Detroit City Council OKs 2022-23 budget, revenue to 'bounce back from pandemic'
Detroit — At the proverbial 11th hour, the Detroit City Council late Thursday night approved Mayor Mike Duggan's $2.4 billion budget for the 2022-23 fiscal year that includes improvements to transit services and bolsters the city's workforce, which was cut during the pandemic.
"We have a quorum at almost 11 o'clock this evening," said Mary Sheffield, who represents District 5 and serves as council president.
After hours of negotiations Thursday, the City Council voted without objection in favor of the general fund spending plan. Thus ended a weeks-long process that entailed 46 budget hearings and executive sessions, by Sheffield's count.
"I do believe this budget is good," said Fred Durhal III, who represents District 7. "But I do believe it will need more work."
"We may not have all the dollars we wanted," Sheffield admitted, as the vote neared. "City Council's closing resolution shows our commitment and our intent to continue to listen to our constituents."
Midnight was the council's deadline to pass a budget. The budget will officially be presented to Duggan on Monday, and he has through Thursday to issue a veto.
Overall, the $2.45 billion budget for 2023 is an increase of 5%, up from $2.33 billion in 2022.

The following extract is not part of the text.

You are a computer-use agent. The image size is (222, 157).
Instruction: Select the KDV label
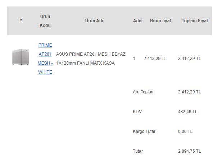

Duggan presented his "post-crisis" budget proposal to the City Council last month. The budget assumes that city revenues will return to pre-pandemic levels.
Aside from transit and restoring the city's workforce, Duggan said he's prioritizing retiree pension contributions, removing blight, neighborhood improvements and beautification.
Duggan stressed as he detailed his $1.2 billion general fund spending plan that the city regained local control of its finances four years ago when it emerged from the strict oversight of the Financial Review Commission put in place as a condition of Detroit's bankruptcy.
The spending plan for the fiscal year that begins July 1 comes after Detroit cut $400 million from its budget two years ago due to COVID-related revenue losses.
It will be the eighth-straight balanced budget, "Something that didn't seem possible, not too many years ago," Duggan previously told the council.
The budget supports operations of the city through June 30, 2023, including salaries, wages, pension requirements, other employee benefits, debt service and other expenses.
Steven Watson, the city's deputy chief financial officer, updated the budget to reflect nearly $13 million in changes featuring the council's amendments Tuesday.
The Office of the Chief Financial Officer could not detail what amendments had been made by the council.
“We won’t have the final budget for at least a couple weeks. Even after today, the mayor has time to veto if he chooses, then council would need to respond,” said CFO spokeswoman Stephanie Davis.
The city had $130 million remaining from fiscal year 2020 that Duggan suggested be appropriated in one-time allocations.
To better position the city, he proposed a one-time payment of $30.7 million to the city's rainy day fund, which would increase the balance to $138 million. Another $5 million recurring increase to scheduled contributions to the Retiree Protection Fund and a $30 million one-time deposit to the fund.
So far, the city has set aside $370 million in the Retiree Protection Fund, which is obligated to start paying out to retirees in 2024. In the proposed budget, Duggan said they have increased their initial contributions so that the city's total contribution reaches $460 million by 2024.
Another $17 million will be allocated for blight funds and $50 million in one-time capital would be used for maintaining buildings, parks, neighborhood planning studies and contributions to the city airport and museums.
About $72.3 million in the city's general fund will support improvements to DDOT transit service and the People Mover. It includes a $5.8 million increase to improve paratransit services and vehicle operations.
An additional $2 million is proposed for the elections department with a mid-term election set for this fall, Duggan said.
Riders told The Detroit News last year that they had waited hours for pick-ups and were sometimes dropped off at the wrong addresses. Detroit officials are taking more oversight from the French transportation provider, Transdev, which riders have been advocating for.
Congress has also signed off on a COVID-19 relief package that will send an estimated $10 billion to Michigan, $826 million of which will go to Detroit. The funding will help the city address its shortfalls prompted by mandatory state-imposed shutdowns.
The council has begun appropriating the funds, which Duggan outlined over eight categories to address intergenerational poverty. He dubbed the spending plan the "Detroit Future Fund."
Of the allocation, Duggan has proposed $250 million for city services, $95 million to address blight, $50 million for neighborhood investment, $67 million in housing initiatives, $105 million for job creation, $50 million to improve public safety, $53 million for beautification and recreation improvements, $40 million to help small businesses and $45 million to enhance digital services.
The budget is the fifth in a 10-year period of passive oversight from the state. If the budget is balanced again in the coming year, "we're halfway of having the state gone for good," Duggan said last month.